* [WHAT YOU ARE ASKED TO DO] Please extend the Pilgrims' Way walking account below, picking up right after its final sentence.
(Beginning of PAGE TEXT)
Walking the Pilgrims’ Way day 1: Southwark to Dartford

Distance: 21.5 miles

On my first day of walking I set off from Southwark Cathedral, south of the Thames in London. It’s the place where Chaucer’s pilgrims start. However, knowing that this first leg was going to be a long day – more than 20 miles long – so I wasn’t going to have time to visit the Cathedral , so I went to see it yesterday morning instead.

Some facts: it was founded circa 860, then became an Augustinian Priory in 1106, a parish church in 1539, and a cathedral in 1905. Thomas Becket visited a few weeks before his murder and afterwards the monks re-dedicated their infirmary at St Thomas’s Hospital. There’s lots to see including the Chaucer and Shakespeare stained glass windows, and the tomb of John Gower, poet and friend of Chaucer.

I was particularly interested in a lovely exhibition about mud-larking, displaying some of the finds that are fished out the Thames’ mud on a regular basis. It’s the lost things of past lives. We wonder what might remain of us after death, hoping it will be memories of the good that we achieved. Eventually though, there will be no-one left who knew us, so I find it pleasing that perhaps a small personal object that we once used and misplaced, loved and lost, or maybe even hated enough to throw away, might emerge from the water and end up on a stranger’s bookshelf.
(End of PAGE TEXT)
(Beginning of AVAILABLE DATA)
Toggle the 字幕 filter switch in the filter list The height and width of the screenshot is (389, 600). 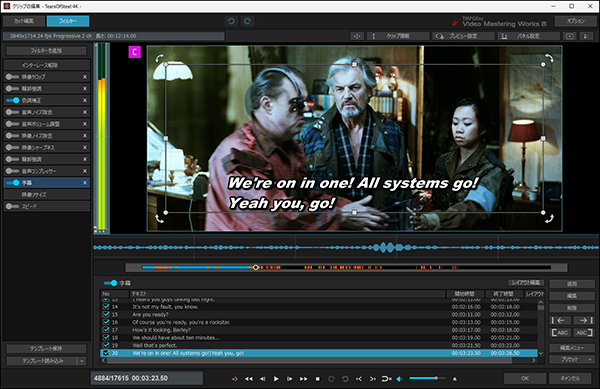click(x=13, y=183)
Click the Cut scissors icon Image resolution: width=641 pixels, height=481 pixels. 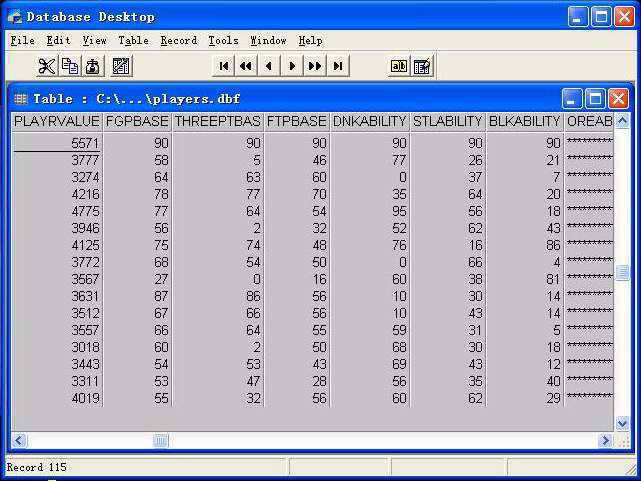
(End of AVAILABLE DATA)
* [SOLVED PROBLEM]
Having temporarily abandoned my cat, Harriet, who does not take kindly to me going away, I was also keen to meet Hodge the Cathedral cat, an “extremely rambunctious, adventurous, and friendly cat”, who was adopted as a stray in 2020.

He replaced Doorkins Magnificat who made the Cathedral her home from 2008 and is now memorialised in a charming sculpture under the eaves.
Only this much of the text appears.